“Identity. That one word asks the most profound question…who am I? My simple answer is…I’m just me. But people seem to need to label others. I guess in a world of billions, it’s easier to categorize people. It allows for a sense of community. But the flip side is that when you lump people in to a group it’s easier to dismiss or judge them.
Growing up, my identity was centered on my race. I was born in Florida in 1969 at the end of the Civil Rights Era. The legal battles had been won, but the changing of hearts and minds was just beginning. We moved to Eastern Kentucky when I was young so that my mother could care for her ailing parents. Being African American would have been hard enough. But being bi-racial was deemed as something worse. Mixing of the races (that archaic phrase) seems to stir up people’s biases and fears. The thing I often heard was, “I’m not against interracial relationships, I just don’t think it’s fair to do that to a child because of the prejudice they’ll face.” The people who uttered these words failed to see that they were the ones making an issue out it. They were blinded by the deluded belief that their intentions where good…they were protecting the children.
But that’s the insidious thing about racism and its nefarious cousin, homophobia. People, who truly believe they’re righteous and are just trying to “save” others, are the ones who cause the most damage. And the truly sad thing is they’re often so busy judging others that they don’t see the blatant hypocrisy operating in their own life.
When I was young, the racism ranged from subtle to blatant. If I went in to certain stores, the workers would follow me around to make sure I didn’t steal something. At school I was bullied, verbally and physically…even spit on. And in any altercation, the word Nigger would often be the first insult hurled. But even in those unenlightened times I met good decent people.
The surprising thing is that today I’m not bitter about the past. All the credit for that goes to my wonderful mother, Elizabeth Reddick. I am blessed with a strong mother, who was ahead of her time. She divorced her first husband in the 60’s because of his drinking. Later, she married an African American man. And she found her spiritual path with The Baha’i Faith. I was raised as a Baha’i and the main tenet of our faith is Oneness. The oneness of God, the oneness of religion and the oneness, and equality, of all of humanity regardless of race, gender, creed or social status.
So, while I faced many forms of prejudice, my worldview was fashioned by my faith and my mother. My mom explained to me that people often feared what they didn’t understand. She urged me to pray for them and excuse their ignorance. She also instilled in me the core belief that I was just as God intended to me to be. Now, my mother didn’t know I was gay at the time, but I took her lessons to heart.
I’ve always known I was gay. I also knew that God loved me for who I was. So, thankfully there wasn’t any denial on my part. But there was fear. I saw how hard it was being a racial minority. I understand where the pain of being different comes from. People talk about praying for years to become straight. Well, when I was a child, I wished I were white. In some twisted way, I was content with people attacking me for my race, because it deflected from my sexuality.
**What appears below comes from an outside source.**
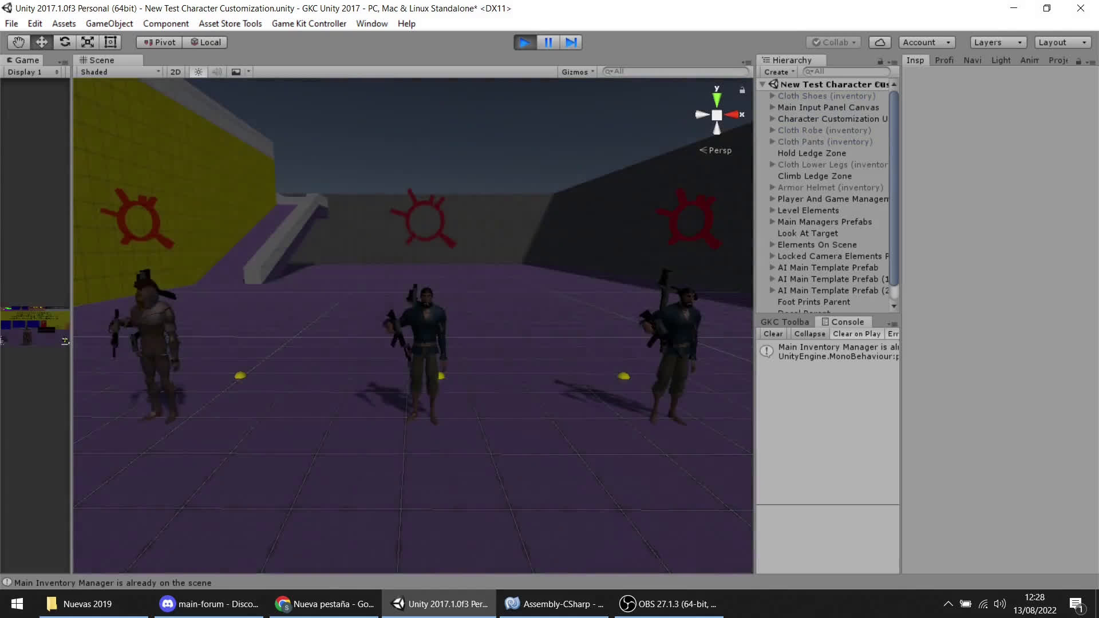The width and height of the screenshot is (1099, 618).
Task: Click the Step frame button
Action: tap(571, 42)
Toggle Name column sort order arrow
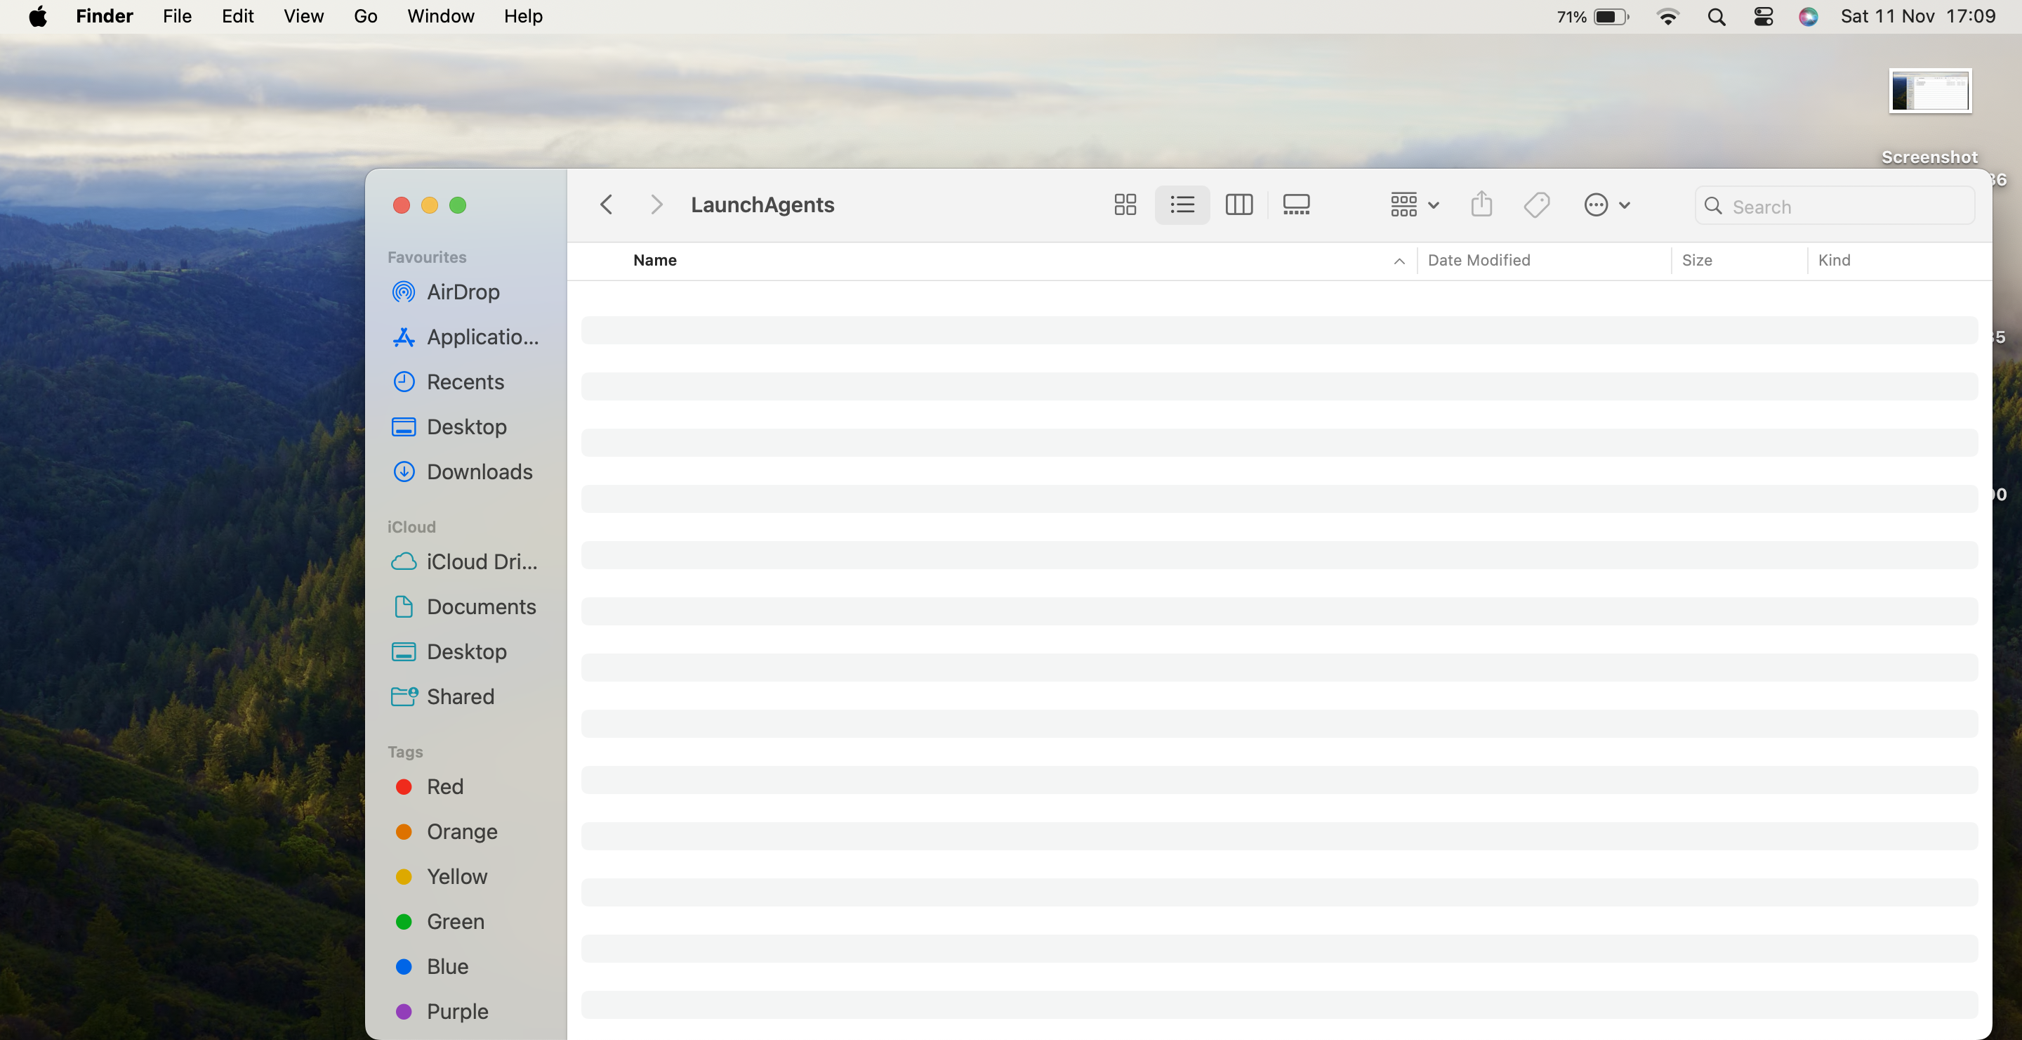The height and width of the screenshot is (1040, 2022). point(1399,261)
Today, I look back on my childhood with fondness. I think the struggles made me stronger and more compassionate. I understand the kids I grew up with where raised in an era of racism. It warms my heart to see how they’ve evolved. Prejudice of any kind isn’t an innate trait. It’s learned behavior. And the only way to undo the damage of prejudice is with education and patience.
But it’s hard to be patient when I hear horrific stories of kids being bullied, assaulted, or kicked out on the street, because of who they are. It’s hard to be patient when I see my young GLBT brothers and sisters’ taking their own lives. It’s hard to be patient when I see the same twisting of religion that kept African Americans and women second class citizens in the past, being used to justify homophobia today. It’s hard to be patient when there are those out there, against every fact to the contrary, that still say being gay is a choice. The reason is simple. If people can say we chose to be a certain way, then they can blame us for any persecution we face. The truth is, it’s not a choice. So, knowing this truth, there’s only two ways to live. You can love yourself and pursue a life of happiness and joy. Or you can chip away at your soul by repressing who you are.
I wish there were some magic words that could end the torment that others inflict on the LGBT community. I wish I could tell every LGBT person, face to face, that they are loved and special. I wish I could share my acceptance and inner peace with others to help ease their pain and distill their fears. It’s hard to understand the world we live in. It’s similar to the 60’s. While many of the egregious anti-gay and lesbian laws have been lifted, there’s still a long way to go. We still have to change hearts and minds. And the best way to do that is for each of us to live our authentic life with integrity.
Who am I? I am Jeffrey Aaron Reddick. I am a bi-racial, gay, Baha’i man. I’m short. I’m 41. I’m a screenwriter. I’m kind. I’m imperfect. I’m human.
Each of those words describes a facet of my identity, but none of them are my identity.”